== Given passage
Paul's Passing Thoughts

Suicide

Posted in Uncategorized by Paul M. Dohse Sr. on July 21, 2017

The Biblical Definition of “Friend” Versus Protestantism

Posted in Uncategorized by Paul M. Dohse Sr. on July 16, 2017

In light of the new birth gospel, referring to the saved as “friends of God” seems to fall way short of what you would call a literal family member. So, as ones here at PPT who strive to think biblically by properly defining Bible words, let’s take a look at what the Bible means by the word, “friend.”

For the most part, “friend” is set against a major gospel theme in the Bible; a call to be reconciled with God because the unsaved are His enemies. A “friend of God” speaks to one who has been reconciled with God. According to the Merriam-Webster dictionary, a friend is defined as, “one that is not hostile | Is he a friend or an enemy?”

“You adulterous people, don’t you know that friendship with the world means enmity against God? Therefore, anyone who chooses to be a friend of the world becomes an enemy of God” (James 4:4 NIV).

Merriam-Webster also notes that this word has multiple levels of relationship that happen to fit with the Bible definition as well: “one attached to another by affection or esteem” and “one that is of the same nation, party, or group” and “one that favors or promotes something” and “a favored companion.”

All biblical ideas.
====
== Extracted records
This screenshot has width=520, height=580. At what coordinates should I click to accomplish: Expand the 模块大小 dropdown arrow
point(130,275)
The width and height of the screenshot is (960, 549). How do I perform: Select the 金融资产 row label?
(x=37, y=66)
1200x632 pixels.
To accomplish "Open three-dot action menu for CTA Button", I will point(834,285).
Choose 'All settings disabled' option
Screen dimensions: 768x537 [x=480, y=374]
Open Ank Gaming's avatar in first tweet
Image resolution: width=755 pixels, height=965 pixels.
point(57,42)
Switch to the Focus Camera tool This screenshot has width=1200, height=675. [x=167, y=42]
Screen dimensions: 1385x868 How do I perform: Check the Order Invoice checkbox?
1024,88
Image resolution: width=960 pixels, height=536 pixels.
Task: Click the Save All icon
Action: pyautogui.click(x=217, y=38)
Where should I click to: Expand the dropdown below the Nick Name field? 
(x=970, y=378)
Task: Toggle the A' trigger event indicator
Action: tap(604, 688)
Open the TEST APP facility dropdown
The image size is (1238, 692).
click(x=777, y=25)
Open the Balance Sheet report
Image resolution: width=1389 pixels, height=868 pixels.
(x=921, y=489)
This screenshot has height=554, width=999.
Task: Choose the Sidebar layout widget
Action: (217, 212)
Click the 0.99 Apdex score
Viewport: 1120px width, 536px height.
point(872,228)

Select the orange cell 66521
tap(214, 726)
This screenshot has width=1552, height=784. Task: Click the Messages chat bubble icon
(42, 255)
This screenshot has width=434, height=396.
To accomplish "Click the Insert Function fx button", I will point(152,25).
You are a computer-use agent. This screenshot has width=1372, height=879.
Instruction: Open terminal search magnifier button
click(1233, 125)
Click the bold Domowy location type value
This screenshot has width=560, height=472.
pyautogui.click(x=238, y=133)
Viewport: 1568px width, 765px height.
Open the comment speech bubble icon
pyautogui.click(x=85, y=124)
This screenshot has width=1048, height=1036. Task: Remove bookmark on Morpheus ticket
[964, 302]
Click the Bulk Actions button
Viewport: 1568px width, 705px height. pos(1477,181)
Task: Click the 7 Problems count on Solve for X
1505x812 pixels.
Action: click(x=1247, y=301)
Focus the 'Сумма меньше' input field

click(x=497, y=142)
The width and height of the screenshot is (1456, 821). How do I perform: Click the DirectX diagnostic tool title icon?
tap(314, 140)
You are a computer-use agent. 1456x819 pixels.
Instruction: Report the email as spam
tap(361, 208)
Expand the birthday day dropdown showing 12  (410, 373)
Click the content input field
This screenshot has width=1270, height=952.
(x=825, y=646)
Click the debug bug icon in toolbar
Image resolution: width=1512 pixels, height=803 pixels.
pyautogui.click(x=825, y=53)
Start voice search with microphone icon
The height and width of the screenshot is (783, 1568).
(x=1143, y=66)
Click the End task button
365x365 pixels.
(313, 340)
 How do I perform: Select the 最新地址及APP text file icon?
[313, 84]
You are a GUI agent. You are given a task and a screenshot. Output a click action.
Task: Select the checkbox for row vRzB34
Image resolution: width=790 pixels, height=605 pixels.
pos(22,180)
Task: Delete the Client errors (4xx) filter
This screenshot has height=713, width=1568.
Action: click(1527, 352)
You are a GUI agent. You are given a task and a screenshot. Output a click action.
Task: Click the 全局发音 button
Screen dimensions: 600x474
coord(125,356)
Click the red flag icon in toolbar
====
* **Objective**
Can you pick up the blog post on what the Bible means by “friend” after its final line and keep it going?

* **Answer to the problem**
Actually, in many instances, the biblical idea of “friend” is a deeper relationship than family: “One who has unreliable friends soon comes to ruin, but there is a friend who sticks closer than a brother” (Proverbs 18:24 NIV). In life, you may have friends who are closer to you than family members in every way. Hence, blood is not always thicker than water.

We may also want to ponder, “Greater love has no one than this: to lay down one’s life for one’s friends” (John 15:13 NIV).

The biblical idea of “friend,” in some respects, is a deeper relationship than family because it covers all levels of relationships. However, our family relationship with God through the new birth makes us righteous while our friendship displays our changed nature.

But Houston we have a huuuuge problem. As the present-day Protestant resurgence reveals true orthodoxy more and more, we find that authentic Protestant orthodoxy actually declares so-called believers…”enemies of God.” Truly, the core problem with church is too simple and on display in broad daylight.

The whole Protestant God hates believers and believers hate God and Jesus therefore covers us and saves us from God can be pondered here, and here.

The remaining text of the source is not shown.